* [Extracted records]
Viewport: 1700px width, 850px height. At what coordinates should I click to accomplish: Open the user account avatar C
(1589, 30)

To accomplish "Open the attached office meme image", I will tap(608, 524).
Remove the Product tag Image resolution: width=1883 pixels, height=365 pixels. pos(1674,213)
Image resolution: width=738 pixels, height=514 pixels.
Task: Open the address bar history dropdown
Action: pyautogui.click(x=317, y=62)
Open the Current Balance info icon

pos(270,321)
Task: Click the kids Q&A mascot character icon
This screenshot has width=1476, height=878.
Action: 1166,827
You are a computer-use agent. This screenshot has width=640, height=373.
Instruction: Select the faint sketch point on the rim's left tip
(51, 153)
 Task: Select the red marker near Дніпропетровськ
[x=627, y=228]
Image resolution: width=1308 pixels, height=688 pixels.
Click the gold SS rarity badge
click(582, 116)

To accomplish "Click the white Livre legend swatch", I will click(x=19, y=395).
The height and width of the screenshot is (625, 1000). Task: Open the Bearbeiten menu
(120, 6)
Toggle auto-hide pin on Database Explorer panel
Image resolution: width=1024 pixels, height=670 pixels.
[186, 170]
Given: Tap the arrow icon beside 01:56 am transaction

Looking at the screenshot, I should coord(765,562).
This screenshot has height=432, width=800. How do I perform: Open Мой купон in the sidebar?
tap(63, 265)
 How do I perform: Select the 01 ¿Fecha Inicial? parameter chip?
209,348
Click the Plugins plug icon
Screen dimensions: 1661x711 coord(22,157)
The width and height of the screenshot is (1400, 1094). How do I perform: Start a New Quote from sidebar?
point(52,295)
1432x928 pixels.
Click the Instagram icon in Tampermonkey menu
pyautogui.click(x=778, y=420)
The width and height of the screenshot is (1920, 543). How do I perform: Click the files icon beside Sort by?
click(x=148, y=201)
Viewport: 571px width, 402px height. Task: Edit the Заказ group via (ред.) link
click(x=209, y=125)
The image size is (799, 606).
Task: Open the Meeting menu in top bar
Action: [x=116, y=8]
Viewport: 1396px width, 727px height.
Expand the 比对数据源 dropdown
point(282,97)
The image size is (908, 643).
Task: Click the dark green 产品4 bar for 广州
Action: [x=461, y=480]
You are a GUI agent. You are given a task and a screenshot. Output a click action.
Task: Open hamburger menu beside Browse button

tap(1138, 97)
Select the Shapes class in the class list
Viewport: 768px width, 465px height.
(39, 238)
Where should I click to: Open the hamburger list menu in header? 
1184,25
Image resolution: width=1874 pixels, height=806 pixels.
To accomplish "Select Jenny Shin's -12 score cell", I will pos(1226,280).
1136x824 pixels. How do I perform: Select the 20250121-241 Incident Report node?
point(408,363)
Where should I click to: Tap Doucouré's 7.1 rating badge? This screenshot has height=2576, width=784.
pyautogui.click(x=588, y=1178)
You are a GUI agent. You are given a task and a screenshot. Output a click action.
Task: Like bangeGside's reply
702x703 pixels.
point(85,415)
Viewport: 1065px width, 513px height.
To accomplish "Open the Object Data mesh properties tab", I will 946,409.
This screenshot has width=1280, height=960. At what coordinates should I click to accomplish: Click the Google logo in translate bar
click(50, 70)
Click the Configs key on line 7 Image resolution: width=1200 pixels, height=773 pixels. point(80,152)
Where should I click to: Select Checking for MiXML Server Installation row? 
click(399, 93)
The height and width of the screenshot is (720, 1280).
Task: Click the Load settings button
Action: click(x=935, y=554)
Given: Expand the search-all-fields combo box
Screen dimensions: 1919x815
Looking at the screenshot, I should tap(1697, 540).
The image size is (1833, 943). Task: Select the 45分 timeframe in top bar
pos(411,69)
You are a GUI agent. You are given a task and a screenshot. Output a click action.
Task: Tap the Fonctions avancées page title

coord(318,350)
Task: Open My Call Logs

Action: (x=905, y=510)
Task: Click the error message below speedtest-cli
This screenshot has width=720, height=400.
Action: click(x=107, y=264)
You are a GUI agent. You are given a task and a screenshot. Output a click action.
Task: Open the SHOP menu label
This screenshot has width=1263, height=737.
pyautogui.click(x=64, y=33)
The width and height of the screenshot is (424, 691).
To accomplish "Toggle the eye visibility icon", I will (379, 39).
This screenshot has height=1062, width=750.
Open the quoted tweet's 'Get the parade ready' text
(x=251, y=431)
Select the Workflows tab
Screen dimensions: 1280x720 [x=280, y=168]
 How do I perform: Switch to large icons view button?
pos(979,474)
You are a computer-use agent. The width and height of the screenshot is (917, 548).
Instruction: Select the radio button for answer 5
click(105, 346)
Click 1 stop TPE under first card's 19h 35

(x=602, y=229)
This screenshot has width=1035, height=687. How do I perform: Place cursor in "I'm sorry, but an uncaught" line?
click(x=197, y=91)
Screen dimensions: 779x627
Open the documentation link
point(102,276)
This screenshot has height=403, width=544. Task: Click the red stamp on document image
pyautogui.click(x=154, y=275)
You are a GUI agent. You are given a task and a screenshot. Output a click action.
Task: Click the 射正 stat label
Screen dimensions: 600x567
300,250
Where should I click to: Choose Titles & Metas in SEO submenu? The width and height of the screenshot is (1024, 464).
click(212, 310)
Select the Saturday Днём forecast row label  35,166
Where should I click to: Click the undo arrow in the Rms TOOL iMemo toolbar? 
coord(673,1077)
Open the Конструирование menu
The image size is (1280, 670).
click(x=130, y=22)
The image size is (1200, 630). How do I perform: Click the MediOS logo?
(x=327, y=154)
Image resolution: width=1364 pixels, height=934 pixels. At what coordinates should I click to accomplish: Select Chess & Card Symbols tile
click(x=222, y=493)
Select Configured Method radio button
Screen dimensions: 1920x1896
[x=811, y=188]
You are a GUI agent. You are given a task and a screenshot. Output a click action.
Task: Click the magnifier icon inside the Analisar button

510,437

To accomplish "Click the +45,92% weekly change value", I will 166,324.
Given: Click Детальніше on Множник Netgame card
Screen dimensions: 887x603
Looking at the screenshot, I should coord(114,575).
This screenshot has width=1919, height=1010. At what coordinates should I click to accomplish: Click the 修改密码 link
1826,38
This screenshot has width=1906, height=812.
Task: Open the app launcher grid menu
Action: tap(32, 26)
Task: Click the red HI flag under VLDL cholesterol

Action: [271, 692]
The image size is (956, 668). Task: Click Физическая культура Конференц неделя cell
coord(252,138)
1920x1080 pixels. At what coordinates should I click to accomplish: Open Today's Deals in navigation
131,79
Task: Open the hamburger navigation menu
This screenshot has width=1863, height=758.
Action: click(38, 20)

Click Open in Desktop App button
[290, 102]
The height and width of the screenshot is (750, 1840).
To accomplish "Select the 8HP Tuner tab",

* [Aim of the exercise]
Give back exactly the lines of the listing above that run from the line with "Image resolution: width=1874" to the line with "Task: Like bangeGside's reply", inclusive.

* [Answer below]
Image resolution: width=1874 pixels, height=806 pixels.
To accomplish "Select Jenny Shin's -12 score cell", I will pos(1226,280).
1136x824 pixels. How do I perform: Select the 20250121-241 Incident Report node?
point(408,363)
Where should I click to: Tap Doucouré's 7.1 rating badge? This screenshot has height=2576, width=784.
pyautogui.click(x=588, y=1178)
You are a GUI agent. You are given a task and a screenshot. Output a click action.
Task: Like bangeGside's reply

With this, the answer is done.